Reading text section start

XMR

XMR (Cross-Population Mendelian Randomization) is a probabilistic method for estimating causal effects between an exposure and an outcome using genome-wide summary statistics from multiple populations.

XMR improves the power and robustness of causal inference in underrepresented (small-sample) populations by leveraging information from a large-sample auxiliary population. Specifically, XMR decomposes the observed SNP–trait effects into true causal effects and confounding factors (e.g., pleiotropy, population structure) hidden in summary statistics. By explicitly modelling the genetic correlation between two populations, XMR effectively borrows strength from the large-sample group. XMR further corrects bias introduced by IV selection and LD clumping to reduce false positive rates.

Overview of the XMR method. XMR estimates the causal effect $\beta$ between exposure $X_2$ and outcome $Y_2$ in a small-sample population by leveraging data on the same exposure $X_1$ from a large-sample population. The method involves several key elements: (A) IVs are selected from the large-sample population ($X_1$) to improve power compared to the limited IVs available from the small-sample population ($X_2$). The distributions of observed $-\log_{10}(p)$ values for SNP–exposure associations across chromosomes are shown. (B) The XMR model diagram. Arrowed lines represent directed effects. The blue dashed line indicates the correlation between $X_1$ and $X_2$. (C) Selection bias and confounding factors contribute to the observed SNP–trait associations. (D) An illustrative example of causal inference between SHBG (sex hormone-binding globulin) and T2D (type 2 diabetes) in an African population, using conventional two-sample MR methods (left) and XMR (right). The estimated causal effect is shown as a red line, with the 95% confidence interval shaded in transparent red. Triangles represent observed SNP effect sizes ($\hat{\gamma}_{2,j}$ and $\hat{\Gamma}_{2,j}$), colored by their posterior probability of IV validity ($Z_j = 1$ in dark blue; $Z_j = 0$ in light blue).

Reading text section end

Exercise instructions -
1. List every abbreviation that the XMR description spells out in full, together with its expansion.
2. Quote the part of the XMR description that opens with the words containing "XMR (Cross-Population Mendelian" and closes with "from multiple populations.".

Data records section start

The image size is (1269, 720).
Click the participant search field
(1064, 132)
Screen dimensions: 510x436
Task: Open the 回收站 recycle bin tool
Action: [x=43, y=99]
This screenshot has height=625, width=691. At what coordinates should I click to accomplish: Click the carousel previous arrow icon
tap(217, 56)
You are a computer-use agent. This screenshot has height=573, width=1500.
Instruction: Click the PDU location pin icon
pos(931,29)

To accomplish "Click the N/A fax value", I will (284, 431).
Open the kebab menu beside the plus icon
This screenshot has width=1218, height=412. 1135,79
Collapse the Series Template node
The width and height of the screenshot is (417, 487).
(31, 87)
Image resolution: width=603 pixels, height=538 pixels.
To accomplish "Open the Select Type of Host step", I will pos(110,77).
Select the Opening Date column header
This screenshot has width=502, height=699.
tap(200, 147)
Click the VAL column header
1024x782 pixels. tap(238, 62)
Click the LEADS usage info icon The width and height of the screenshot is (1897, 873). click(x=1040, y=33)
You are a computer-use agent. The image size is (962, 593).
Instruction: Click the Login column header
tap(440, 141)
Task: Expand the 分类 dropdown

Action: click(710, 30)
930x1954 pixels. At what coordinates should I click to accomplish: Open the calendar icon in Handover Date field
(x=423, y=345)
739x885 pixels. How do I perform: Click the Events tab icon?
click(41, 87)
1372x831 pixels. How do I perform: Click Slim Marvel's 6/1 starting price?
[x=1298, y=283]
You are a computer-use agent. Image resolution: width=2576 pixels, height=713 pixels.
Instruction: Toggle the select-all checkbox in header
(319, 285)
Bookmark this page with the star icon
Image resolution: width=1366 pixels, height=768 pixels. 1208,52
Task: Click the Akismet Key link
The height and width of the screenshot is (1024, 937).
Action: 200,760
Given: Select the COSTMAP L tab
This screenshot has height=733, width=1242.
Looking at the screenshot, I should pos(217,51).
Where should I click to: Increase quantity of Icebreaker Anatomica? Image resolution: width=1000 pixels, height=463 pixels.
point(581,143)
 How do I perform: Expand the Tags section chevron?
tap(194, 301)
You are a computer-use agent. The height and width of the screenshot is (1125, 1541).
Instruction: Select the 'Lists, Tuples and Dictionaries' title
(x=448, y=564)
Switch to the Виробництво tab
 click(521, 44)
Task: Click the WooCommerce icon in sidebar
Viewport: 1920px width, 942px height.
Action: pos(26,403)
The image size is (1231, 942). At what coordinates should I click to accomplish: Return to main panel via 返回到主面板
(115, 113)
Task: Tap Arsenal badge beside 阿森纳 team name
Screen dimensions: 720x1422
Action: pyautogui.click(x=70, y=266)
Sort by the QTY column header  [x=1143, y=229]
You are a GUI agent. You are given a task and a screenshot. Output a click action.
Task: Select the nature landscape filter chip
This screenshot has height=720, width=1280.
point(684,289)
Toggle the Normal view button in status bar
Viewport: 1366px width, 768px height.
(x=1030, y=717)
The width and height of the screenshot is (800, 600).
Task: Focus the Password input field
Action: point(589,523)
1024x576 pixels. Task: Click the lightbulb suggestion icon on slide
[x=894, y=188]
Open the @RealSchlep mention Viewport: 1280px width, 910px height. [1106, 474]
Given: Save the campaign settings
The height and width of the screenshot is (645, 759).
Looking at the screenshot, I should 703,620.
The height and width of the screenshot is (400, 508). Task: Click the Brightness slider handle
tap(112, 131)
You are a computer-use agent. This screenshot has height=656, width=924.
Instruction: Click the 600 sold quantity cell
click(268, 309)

Data records section end

Responses per task -
1.
XMR: Cross-Population Mendelian Randomization
SHBG: sex hormone-binding globulin
T2D: type 2 diabetes

2.
XMR (Cross-Population Mendelian Randomization) is a probabilistic method for estimating causal effects between an exposure and an outcome using genome-wide summary statistics from multiple populations.